At work I am trying to become more of a correct nurse. Last week I saw how I could be doing more, and it’s on such a simple scale, I often think of work as being 5 or 6 hours of busy work, and then an hour or so of free time. I’ve started to see what nonsense that is. I get paid for 8 hours, so why don’t I give the nursing home the whole 8 hours? If I don’t do that at work, there’s no way I’m doing it anywhere else. So last week I started to do that – be more of a correct nurse. That night driving home was a complete experience, I wasn’t feeling guilty about anything; I was just driving home. I knew I had done a good job that day. Having that mind, you are ready for the next step, If someone appears in front of your car, you’re ready to put on the brakes. You have to give yourself to each situation: correct view, correct practice.
I work with a lot of under-educated people at the nursing home. Some of them steal and cheat and fight each other. It would be ridiculous for me to preach to them. Some of the people know I’m a Zen teacher, but they’re too embarrassed to ask about it. A lot of them think it’s cultish or that I’m a real goody-goody. So when a girl at work asked me for advice one day, I was excited about it, but I tried not to say too much. She is a hyperactive sort of person and gets things confused, so I told her to try taking just 10 minutes a day to relax and reflect on her life a little, to see what’s happening. She said, “Yeah,, that’s a good idea.” The next day as I walked by her I overheard her complaining to somebody about how she always got confused. I said, “Well, don’t you remember what I told you to do?” She had completely forgotten what I had said!

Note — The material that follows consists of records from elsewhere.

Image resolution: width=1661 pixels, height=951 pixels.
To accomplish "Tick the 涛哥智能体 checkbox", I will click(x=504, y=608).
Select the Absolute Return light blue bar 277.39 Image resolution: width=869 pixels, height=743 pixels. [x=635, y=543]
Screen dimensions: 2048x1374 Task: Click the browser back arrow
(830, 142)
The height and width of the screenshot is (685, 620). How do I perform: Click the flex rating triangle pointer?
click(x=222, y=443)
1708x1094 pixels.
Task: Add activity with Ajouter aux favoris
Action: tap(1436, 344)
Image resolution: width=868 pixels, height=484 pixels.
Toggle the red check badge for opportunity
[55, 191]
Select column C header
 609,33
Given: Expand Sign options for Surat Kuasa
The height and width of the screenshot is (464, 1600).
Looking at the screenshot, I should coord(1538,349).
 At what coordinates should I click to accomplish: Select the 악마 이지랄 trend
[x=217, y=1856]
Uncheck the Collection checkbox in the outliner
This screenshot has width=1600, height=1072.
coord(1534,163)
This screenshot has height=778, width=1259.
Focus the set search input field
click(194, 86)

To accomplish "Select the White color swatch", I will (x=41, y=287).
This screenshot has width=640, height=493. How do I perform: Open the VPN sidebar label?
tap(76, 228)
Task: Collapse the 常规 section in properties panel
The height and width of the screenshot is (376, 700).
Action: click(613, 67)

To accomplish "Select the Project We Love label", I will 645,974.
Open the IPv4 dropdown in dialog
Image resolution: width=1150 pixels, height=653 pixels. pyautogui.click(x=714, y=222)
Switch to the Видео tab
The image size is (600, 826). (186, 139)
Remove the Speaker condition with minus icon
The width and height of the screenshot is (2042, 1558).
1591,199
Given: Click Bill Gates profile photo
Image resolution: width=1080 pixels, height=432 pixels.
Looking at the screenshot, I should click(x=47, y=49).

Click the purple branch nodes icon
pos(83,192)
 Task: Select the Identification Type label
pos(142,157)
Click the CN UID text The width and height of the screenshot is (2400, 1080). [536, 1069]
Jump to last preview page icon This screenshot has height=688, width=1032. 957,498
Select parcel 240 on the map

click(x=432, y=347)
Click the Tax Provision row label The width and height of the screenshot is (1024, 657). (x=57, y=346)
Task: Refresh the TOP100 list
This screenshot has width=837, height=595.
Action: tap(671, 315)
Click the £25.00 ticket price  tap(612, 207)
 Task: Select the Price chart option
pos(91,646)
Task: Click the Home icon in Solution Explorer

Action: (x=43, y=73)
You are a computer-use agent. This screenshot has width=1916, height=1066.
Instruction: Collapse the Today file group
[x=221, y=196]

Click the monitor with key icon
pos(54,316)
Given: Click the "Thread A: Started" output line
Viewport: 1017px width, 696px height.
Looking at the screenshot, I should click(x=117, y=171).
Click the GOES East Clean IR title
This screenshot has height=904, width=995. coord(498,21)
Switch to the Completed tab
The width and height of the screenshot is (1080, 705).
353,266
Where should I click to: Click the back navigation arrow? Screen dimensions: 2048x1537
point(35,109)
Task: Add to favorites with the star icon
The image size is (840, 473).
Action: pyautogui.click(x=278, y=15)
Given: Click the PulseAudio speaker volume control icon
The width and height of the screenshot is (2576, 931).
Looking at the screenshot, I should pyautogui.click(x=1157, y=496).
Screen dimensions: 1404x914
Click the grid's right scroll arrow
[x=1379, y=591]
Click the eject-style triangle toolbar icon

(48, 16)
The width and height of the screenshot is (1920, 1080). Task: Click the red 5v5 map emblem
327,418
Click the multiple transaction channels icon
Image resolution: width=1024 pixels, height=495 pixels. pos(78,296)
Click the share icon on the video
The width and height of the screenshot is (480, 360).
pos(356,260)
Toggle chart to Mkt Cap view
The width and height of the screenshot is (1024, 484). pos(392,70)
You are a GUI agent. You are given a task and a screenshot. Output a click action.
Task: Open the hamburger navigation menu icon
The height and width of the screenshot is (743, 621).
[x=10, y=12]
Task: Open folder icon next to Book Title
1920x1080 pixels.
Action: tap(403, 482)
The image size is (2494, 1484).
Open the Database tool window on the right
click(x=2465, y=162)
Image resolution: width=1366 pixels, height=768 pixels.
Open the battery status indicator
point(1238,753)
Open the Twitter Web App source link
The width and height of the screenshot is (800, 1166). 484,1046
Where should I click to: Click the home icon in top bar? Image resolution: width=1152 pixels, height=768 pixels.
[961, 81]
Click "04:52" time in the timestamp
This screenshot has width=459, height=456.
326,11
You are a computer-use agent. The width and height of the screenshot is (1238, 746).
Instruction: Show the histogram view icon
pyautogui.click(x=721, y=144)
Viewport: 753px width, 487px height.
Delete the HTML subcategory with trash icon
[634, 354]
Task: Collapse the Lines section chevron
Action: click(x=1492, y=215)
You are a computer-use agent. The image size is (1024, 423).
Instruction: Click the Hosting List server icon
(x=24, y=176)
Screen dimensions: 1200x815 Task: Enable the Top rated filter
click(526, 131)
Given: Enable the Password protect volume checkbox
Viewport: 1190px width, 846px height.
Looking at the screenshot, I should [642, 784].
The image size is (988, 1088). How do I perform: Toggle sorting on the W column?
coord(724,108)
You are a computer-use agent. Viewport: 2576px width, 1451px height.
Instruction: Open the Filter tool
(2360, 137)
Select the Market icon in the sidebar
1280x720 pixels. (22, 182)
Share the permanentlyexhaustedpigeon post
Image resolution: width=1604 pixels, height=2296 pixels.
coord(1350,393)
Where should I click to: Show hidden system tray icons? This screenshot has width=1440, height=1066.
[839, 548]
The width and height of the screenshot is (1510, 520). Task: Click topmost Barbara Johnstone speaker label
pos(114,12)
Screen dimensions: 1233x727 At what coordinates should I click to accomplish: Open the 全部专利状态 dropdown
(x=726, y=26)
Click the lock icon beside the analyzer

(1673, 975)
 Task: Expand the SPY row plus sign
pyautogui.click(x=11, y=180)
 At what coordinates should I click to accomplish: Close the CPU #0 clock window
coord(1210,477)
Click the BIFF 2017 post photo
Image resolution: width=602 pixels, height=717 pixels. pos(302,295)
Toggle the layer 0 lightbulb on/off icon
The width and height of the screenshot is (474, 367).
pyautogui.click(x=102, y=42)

It was good teaching for me. I was really hoping that finally, after working at this place for eight years, somebody was going to ask me for advice and get helped by it. I used to be on the day shift and people still come to me and say, “You were the best nurse we ever had on the day shift. I wish you would come back.” Then I realize that my practice has helped people just by making the quality of life a little better
It’s our lazy mind that makes this idea of saving all people something difficult. We don’t want to realize that we can do it, and that it’s right in front of us. As long as we think it’s something far away that only special people can do, we don’t take the responsibility for doing it. If you can completely be here right now and give energy to your practice, you can do it any time. Don’t try to measure how long you will live, or how big is the universe. It’s completely impossible.
When I was little I used to think there must be a wall somewhere with nothing on the other side. How could life and time be infinite? We don’t understand where we’re going and where we come from, and we don’t need to. We just need (claps her hands) to hear that, then we know. So keep listening.